[Stored records]
·····

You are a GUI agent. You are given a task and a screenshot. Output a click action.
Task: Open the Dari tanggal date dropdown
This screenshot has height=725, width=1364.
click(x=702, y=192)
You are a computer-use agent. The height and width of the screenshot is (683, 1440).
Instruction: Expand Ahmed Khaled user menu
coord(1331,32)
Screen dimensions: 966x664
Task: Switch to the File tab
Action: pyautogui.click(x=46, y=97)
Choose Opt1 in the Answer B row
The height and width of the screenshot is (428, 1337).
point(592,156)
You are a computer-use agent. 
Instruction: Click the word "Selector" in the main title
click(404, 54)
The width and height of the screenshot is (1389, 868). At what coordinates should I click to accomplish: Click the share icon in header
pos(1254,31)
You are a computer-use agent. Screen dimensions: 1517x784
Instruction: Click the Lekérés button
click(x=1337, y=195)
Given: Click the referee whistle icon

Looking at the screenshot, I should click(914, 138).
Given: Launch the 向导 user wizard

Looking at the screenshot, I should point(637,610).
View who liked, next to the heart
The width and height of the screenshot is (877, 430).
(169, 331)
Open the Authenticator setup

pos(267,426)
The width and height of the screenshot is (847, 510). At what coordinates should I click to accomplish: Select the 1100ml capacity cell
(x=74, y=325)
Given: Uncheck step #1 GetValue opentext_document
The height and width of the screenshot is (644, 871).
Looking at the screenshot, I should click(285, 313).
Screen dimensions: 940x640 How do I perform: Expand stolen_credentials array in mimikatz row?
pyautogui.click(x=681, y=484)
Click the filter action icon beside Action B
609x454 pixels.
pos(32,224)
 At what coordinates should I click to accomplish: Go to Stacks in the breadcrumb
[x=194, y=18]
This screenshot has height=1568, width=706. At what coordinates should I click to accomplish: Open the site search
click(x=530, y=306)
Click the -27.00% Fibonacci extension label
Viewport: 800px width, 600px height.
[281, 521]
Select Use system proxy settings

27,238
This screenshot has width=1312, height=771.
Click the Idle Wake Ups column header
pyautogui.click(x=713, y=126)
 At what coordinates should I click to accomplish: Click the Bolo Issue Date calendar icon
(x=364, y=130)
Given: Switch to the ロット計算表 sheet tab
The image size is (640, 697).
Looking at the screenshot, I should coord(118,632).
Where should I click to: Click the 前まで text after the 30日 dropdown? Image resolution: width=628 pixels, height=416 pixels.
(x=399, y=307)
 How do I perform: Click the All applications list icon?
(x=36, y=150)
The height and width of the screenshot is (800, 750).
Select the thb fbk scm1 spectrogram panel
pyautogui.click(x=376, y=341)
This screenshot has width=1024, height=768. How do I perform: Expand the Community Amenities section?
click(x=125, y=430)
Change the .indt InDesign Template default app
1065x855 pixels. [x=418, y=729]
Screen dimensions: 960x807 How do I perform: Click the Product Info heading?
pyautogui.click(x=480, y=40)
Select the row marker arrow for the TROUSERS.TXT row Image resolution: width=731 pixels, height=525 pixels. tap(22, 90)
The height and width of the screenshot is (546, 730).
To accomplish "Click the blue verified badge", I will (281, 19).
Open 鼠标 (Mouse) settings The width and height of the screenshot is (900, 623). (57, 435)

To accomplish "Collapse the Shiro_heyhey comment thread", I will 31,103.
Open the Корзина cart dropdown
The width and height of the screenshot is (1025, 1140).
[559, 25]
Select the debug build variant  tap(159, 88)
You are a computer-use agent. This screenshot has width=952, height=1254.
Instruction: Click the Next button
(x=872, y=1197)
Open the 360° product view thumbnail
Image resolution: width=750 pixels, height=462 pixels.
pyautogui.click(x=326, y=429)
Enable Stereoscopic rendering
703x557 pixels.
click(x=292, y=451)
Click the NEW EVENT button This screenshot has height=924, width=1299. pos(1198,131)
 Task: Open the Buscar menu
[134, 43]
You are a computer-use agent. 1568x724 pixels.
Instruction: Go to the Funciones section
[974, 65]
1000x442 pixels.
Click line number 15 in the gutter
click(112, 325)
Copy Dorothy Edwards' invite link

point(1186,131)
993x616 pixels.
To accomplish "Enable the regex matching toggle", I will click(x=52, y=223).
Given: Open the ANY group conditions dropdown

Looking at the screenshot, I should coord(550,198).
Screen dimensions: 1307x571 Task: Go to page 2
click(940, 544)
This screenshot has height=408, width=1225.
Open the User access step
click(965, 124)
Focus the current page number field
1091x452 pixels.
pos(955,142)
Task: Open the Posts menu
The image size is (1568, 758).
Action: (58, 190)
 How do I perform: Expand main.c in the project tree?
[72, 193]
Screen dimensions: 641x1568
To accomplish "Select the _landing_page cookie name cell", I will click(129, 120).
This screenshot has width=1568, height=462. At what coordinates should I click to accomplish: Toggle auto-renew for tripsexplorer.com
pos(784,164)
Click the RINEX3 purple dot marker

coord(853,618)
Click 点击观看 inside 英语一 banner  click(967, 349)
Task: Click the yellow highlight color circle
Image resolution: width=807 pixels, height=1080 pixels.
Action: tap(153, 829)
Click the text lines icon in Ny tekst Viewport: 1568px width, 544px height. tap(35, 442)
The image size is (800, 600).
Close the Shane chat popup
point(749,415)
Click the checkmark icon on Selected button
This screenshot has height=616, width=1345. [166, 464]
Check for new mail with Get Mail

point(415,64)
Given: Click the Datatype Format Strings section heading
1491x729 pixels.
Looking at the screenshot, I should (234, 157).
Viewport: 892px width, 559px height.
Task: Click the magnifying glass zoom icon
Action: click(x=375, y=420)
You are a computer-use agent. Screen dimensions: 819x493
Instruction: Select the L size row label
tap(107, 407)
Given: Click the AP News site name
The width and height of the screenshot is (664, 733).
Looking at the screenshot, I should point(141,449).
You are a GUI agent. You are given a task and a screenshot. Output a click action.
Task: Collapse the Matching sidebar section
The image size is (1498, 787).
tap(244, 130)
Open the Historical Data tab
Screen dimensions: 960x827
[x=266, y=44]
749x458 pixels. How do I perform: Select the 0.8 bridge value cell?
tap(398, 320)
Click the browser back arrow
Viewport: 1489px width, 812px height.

·····

*Exercise directions*: Given the records above, reproduce precisely and only the lines between the line holding "You are a computer-use agent. 1568x724" and the line holding "993x616 pixels.", inclusive.

*Written response*:
You are a computer-use agent. 1568x724 pixels.
Instruction: Go to the Funciones section
[974, 65]
1000x442 pixels.
Click line number 15 in the gutter
click(112, 325)
Copy Dorothy Edwards' invite link

point(1186,131)
993x616 pixels.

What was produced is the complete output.